## Data items
^^^^^^^^^^^^^^^^

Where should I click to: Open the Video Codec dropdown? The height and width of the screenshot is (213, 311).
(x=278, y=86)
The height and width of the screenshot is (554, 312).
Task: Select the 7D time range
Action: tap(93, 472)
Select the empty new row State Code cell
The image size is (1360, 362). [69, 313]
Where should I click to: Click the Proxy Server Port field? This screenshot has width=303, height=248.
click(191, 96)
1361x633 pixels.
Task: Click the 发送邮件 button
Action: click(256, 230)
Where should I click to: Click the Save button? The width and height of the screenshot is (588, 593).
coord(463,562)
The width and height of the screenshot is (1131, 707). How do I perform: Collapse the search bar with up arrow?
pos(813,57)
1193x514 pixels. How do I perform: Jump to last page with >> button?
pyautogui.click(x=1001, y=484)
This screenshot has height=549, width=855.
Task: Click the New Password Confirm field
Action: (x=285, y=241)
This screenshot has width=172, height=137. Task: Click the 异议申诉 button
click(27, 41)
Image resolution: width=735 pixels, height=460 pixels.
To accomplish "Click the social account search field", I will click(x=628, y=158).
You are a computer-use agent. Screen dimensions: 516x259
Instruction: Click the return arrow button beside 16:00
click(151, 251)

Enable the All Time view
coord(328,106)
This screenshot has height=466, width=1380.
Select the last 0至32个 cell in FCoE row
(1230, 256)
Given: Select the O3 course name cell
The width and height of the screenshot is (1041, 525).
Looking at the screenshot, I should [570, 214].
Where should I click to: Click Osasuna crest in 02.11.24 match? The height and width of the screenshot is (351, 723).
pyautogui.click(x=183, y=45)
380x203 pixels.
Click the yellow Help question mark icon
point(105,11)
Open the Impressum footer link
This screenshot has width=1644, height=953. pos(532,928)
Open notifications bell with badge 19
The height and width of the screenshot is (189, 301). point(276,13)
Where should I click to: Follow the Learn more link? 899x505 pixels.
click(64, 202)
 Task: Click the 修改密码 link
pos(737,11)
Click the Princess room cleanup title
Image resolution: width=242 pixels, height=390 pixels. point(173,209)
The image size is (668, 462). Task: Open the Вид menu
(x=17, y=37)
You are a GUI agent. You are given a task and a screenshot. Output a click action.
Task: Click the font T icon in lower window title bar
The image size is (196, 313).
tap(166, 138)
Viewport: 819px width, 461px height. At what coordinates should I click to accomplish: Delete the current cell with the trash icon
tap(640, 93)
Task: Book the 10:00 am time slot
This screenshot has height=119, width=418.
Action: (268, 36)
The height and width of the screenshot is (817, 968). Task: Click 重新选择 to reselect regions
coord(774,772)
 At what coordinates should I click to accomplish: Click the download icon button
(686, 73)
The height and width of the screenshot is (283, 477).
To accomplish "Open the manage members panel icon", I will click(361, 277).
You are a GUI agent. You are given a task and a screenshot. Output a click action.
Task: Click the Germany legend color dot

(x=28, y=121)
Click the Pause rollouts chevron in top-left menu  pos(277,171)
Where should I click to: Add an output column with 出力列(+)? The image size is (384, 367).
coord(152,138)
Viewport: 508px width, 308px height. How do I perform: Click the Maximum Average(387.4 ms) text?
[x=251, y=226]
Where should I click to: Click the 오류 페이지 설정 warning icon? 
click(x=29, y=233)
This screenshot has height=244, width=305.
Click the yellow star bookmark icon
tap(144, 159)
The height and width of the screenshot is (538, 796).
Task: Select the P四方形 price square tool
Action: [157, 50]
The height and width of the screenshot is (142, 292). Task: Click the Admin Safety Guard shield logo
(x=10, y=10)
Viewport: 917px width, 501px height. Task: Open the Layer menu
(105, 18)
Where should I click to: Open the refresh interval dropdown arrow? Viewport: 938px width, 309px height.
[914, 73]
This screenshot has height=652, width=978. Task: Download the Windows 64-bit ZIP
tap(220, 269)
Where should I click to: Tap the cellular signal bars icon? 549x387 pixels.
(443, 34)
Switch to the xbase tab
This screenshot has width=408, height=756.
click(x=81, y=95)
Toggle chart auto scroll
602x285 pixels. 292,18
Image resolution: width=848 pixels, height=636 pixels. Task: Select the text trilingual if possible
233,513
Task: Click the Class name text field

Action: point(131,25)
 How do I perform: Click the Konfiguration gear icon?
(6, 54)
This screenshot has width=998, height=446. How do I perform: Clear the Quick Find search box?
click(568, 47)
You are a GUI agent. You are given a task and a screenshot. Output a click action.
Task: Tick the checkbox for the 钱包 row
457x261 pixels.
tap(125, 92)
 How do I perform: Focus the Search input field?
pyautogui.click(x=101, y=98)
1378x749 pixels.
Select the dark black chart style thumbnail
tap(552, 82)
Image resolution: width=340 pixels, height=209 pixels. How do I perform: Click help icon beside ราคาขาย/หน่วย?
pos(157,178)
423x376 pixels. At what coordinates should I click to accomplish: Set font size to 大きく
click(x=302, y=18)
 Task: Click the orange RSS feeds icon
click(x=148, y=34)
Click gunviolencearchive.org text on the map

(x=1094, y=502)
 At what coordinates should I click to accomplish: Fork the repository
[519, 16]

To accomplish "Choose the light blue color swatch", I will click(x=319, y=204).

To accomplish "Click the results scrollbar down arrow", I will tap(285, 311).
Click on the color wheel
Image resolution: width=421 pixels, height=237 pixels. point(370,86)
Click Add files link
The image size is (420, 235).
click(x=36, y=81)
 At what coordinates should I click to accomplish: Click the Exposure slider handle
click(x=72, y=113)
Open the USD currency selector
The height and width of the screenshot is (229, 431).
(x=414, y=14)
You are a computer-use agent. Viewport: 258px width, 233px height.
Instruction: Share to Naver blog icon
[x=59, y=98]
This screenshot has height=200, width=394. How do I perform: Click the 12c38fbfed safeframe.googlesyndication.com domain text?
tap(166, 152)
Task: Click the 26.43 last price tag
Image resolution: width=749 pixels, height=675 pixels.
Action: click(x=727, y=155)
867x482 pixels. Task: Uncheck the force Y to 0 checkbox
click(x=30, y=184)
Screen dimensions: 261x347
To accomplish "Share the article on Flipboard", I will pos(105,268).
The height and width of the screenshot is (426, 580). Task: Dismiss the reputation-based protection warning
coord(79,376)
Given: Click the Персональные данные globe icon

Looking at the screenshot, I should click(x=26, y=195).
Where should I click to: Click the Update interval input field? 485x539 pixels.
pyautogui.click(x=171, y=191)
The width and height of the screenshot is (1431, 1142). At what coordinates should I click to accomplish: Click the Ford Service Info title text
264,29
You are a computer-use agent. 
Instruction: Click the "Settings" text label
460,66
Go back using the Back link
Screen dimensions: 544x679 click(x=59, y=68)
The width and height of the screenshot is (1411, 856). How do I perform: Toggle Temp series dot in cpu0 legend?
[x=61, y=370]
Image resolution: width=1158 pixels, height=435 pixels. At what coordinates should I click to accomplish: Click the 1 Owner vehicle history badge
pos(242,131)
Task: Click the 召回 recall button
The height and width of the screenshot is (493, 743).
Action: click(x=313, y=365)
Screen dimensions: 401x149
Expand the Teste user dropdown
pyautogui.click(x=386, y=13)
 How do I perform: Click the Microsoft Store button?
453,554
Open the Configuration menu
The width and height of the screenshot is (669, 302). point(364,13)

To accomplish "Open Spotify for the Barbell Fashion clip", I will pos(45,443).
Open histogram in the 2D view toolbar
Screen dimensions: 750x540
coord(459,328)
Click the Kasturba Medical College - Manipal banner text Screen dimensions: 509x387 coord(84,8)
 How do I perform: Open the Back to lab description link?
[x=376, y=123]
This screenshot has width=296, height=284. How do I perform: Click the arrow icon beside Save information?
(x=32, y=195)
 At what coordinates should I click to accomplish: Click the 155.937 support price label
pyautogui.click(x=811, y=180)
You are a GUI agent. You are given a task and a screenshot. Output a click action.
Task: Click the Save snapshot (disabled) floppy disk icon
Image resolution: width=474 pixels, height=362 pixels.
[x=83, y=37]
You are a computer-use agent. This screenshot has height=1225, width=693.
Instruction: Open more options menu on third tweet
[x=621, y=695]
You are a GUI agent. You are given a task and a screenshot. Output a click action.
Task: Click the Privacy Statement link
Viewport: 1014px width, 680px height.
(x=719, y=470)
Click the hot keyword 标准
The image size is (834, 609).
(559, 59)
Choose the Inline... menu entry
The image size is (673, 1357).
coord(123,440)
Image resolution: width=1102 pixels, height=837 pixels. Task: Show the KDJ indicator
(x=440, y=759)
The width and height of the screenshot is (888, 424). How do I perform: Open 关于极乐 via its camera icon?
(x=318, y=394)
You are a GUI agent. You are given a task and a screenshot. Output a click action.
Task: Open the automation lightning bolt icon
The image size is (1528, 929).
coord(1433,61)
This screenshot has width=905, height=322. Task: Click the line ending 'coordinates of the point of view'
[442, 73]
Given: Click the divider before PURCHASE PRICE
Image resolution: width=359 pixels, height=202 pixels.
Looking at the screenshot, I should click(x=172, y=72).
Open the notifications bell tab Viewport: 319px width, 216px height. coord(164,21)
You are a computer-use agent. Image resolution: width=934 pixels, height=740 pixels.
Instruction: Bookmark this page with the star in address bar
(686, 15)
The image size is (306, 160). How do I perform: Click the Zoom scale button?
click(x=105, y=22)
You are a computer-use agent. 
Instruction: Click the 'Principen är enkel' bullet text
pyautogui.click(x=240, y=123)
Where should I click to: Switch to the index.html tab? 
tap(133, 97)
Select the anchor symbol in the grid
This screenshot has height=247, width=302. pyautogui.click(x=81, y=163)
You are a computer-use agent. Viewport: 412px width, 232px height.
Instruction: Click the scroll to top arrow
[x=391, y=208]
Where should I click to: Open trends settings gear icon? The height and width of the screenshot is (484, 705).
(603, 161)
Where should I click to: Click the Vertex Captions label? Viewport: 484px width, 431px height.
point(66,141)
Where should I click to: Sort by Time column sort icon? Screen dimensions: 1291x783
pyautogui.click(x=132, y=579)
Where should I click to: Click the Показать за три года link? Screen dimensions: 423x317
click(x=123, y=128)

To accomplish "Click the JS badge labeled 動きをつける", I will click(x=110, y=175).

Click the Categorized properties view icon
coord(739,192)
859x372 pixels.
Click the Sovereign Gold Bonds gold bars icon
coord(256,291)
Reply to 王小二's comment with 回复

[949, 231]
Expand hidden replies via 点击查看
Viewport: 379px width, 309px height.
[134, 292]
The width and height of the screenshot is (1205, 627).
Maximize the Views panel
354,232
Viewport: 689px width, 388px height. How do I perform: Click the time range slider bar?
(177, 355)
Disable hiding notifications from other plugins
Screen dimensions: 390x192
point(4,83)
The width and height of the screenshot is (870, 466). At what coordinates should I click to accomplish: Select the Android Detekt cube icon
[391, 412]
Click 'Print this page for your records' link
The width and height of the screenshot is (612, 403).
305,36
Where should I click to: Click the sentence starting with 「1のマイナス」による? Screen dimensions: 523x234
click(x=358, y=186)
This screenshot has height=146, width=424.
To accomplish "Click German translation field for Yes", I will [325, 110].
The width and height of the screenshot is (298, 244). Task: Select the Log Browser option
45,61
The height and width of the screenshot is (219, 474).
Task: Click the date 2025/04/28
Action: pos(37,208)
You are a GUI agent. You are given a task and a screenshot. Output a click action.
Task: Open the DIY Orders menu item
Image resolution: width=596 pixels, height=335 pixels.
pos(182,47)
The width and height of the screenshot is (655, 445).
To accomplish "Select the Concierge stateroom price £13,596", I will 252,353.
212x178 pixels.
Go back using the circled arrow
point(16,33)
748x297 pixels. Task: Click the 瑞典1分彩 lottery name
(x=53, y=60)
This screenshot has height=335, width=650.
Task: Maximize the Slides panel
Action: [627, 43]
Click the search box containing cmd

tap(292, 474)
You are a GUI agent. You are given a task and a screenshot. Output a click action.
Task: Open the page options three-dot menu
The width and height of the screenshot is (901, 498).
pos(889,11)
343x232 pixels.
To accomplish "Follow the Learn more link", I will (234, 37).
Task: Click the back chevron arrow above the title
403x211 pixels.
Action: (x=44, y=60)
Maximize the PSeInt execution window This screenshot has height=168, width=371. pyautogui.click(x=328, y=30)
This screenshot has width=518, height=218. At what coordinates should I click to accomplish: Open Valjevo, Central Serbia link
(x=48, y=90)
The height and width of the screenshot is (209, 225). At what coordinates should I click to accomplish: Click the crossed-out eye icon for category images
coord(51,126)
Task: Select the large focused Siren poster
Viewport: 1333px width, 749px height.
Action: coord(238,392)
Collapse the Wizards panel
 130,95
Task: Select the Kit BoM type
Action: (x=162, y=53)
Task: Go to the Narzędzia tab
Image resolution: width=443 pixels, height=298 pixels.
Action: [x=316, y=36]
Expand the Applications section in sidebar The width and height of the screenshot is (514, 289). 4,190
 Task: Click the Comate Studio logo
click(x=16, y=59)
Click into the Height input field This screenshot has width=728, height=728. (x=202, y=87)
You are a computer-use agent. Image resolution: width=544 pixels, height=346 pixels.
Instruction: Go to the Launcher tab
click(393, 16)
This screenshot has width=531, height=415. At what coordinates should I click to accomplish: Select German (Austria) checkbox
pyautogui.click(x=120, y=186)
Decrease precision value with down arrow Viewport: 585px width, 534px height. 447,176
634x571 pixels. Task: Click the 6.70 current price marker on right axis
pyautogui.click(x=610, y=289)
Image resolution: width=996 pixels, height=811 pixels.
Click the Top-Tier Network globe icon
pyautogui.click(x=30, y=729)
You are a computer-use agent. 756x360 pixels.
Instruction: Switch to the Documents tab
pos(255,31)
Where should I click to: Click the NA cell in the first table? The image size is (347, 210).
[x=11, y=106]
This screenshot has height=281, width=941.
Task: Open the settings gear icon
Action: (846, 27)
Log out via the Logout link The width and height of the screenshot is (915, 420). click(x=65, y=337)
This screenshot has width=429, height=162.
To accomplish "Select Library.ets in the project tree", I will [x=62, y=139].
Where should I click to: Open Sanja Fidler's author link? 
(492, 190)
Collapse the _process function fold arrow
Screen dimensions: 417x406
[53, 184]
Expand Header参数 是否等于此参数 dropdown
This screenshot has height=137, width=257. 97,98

^^^^^^^^^^^^^^^^

## YOUR TASK
In the data above, which lines have "chevron"? Report each of them.

## RESPONSE TO THIS EXERCISE
Click the Pause rollouts chevron in top-left menu  pos(277,171)
Task: Click the back chevron arrow above the title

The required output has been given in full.